Aggregating Multiple Github Account RSS Feeds Into Single JSON API Feed

Github is the number one signal in my API world. The activity that occurs via Github is more important than anything I find across Twitter, Facebook, LinkedIn, and other social channels. Commits to repositories and the other social activity that occurs around coding projects is infinitely more valuable, and telling regarding what a company is up to, than the deliberate social media signals blasted out via other channels is. I’m always working to dial in my monitoring of Github using the Github API, but also via the RSS feeds that are present on the public side of the platform.

I feel RSS is often overlooked as an API data source, but I find that RSS is not only alive and well in 2018, it is something that is actively used on many platforms. The problem with RSS for me, is the XML isn’t always conducive to working with in many of my JavaScript enabled applications, and I also tend to want to aggregate, filter, and translate RSS feeds into more meaningful JSON. To help me accomplish this for Github, I crafted a simple PHP RSS aggregator and converter script which I can run in a variety of situations. I published the basic script to Github as a Gist, for easy reference.

The simple PHP script just takes an array of Github users, loops through them, pulls their RSS feeds, and then aggregates them into a single array, sorts by date, and then outputs as JSON. It is a pretty crude JSON API, but it provides me with what I need to be able to use these RSS feeds in a variety of other applications. I’m going to be mining the feeds for a variety of signals, including repo and user information, which I can then use within other applications. The best part is this type of data mining doesn’t require a Github API key, and is publicly available, allowing me to scale up much further than I could with the Github API alone.

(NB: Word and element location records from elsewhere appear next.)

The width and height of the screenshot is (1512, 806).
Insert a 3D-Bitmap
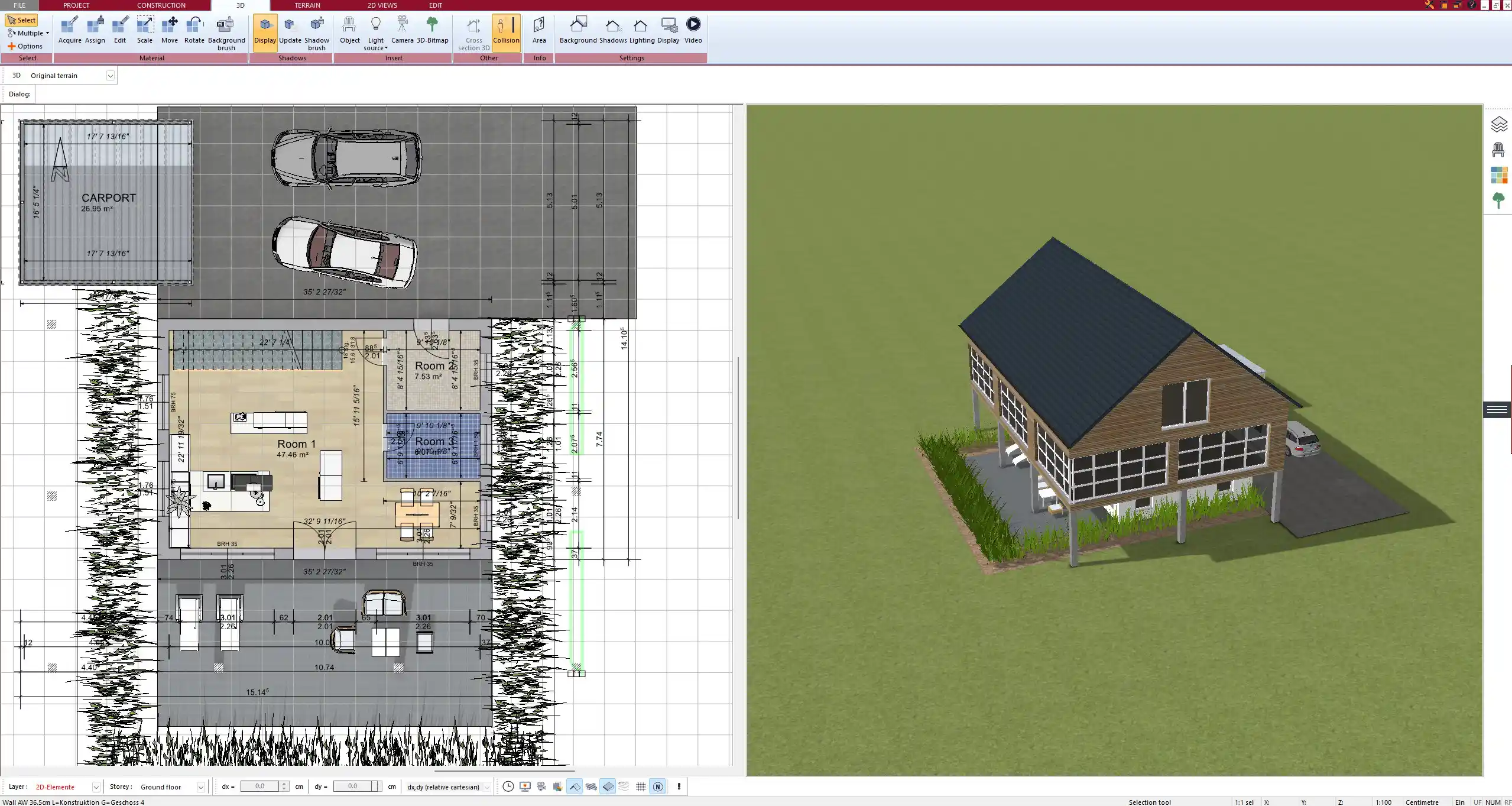(433, 27)
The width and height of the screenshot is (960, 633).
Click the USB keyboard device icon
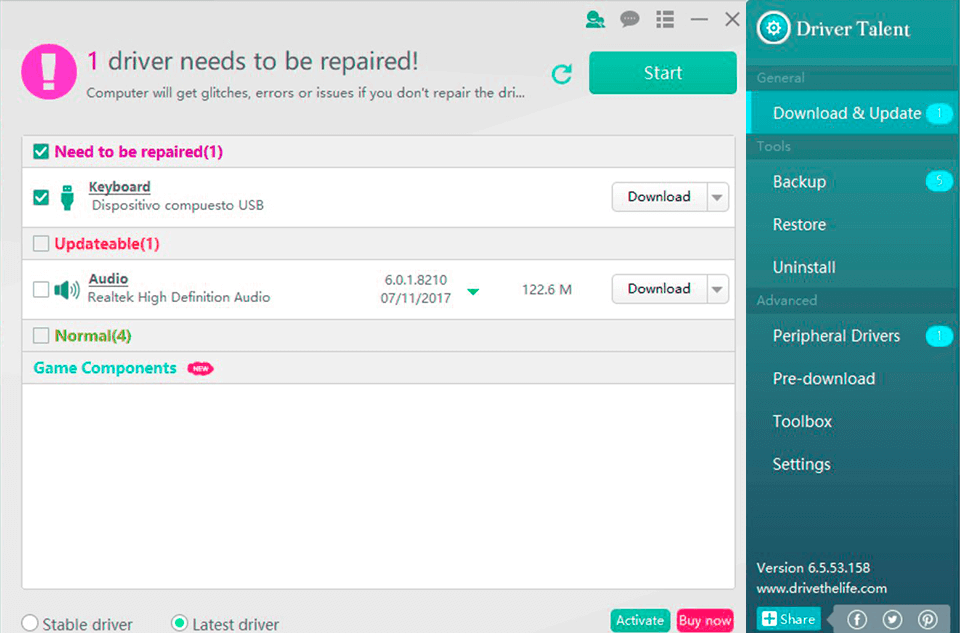(x=67, y=196)
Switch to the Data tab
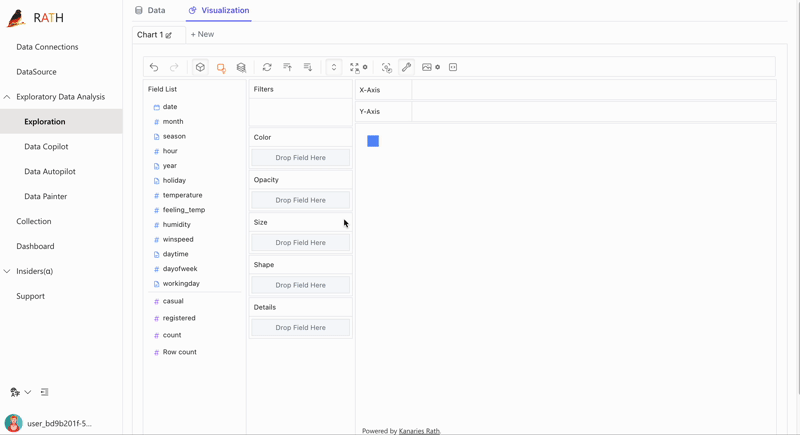Viewport: 800px width, 435px height. pyautogui.click(x=150, y=10)
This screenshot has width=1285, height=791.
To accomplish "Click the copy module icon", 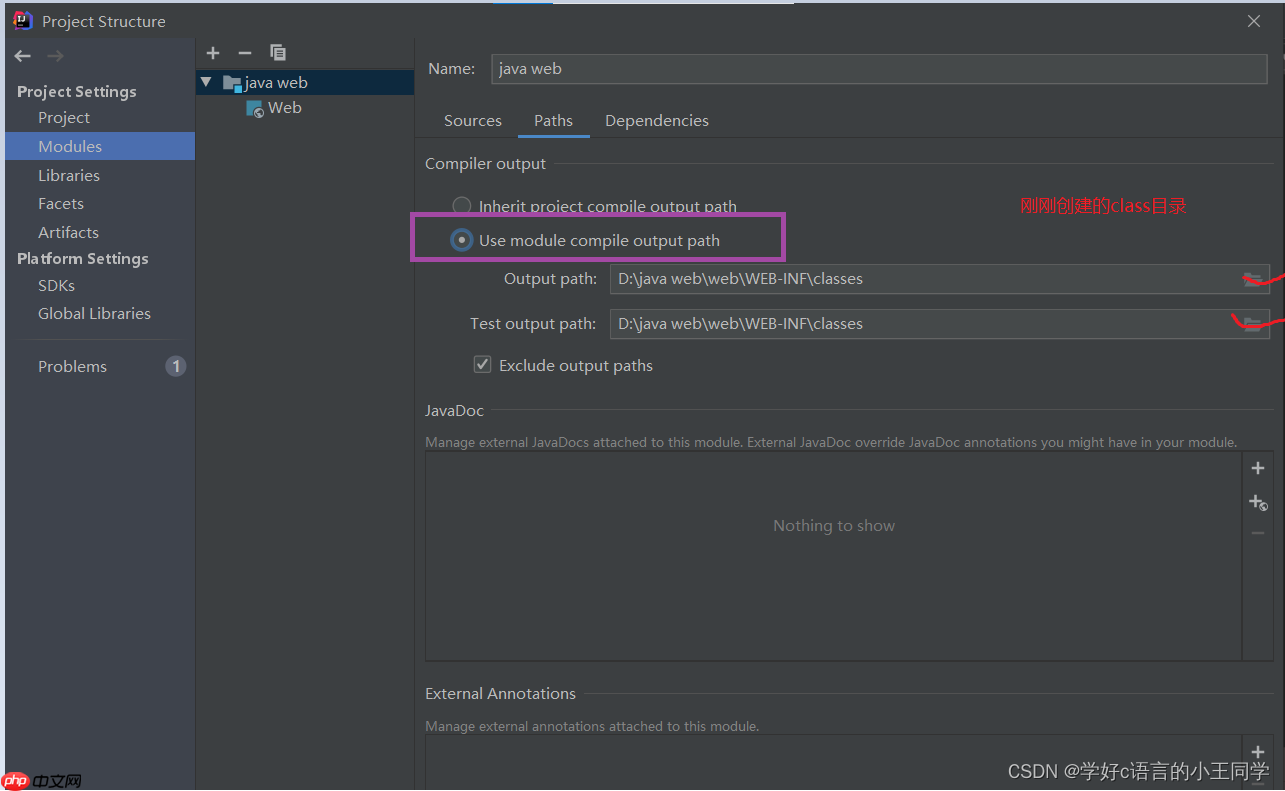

Next, I have a couple of implementations in mind. I’m going to be creating a Github user leaderboard, where I stream the updates using Streamdata.io to a dashboard. Before I do that, I will have to aggregate users and repos, incrementing each commit made, and publishing as a separate JSON feed. I want to be able to see the raw updates, but also just the most changed repositories, and most active users across different segments of the API space. Streamdata.io allows me to take these JSON feeds and stream them to the dashboard using Server-Sent Events(SSE), and then applying each update using JSON Patch. Making for a pretty efficient way to put Github to work as part of my monitoring of activity across the API space.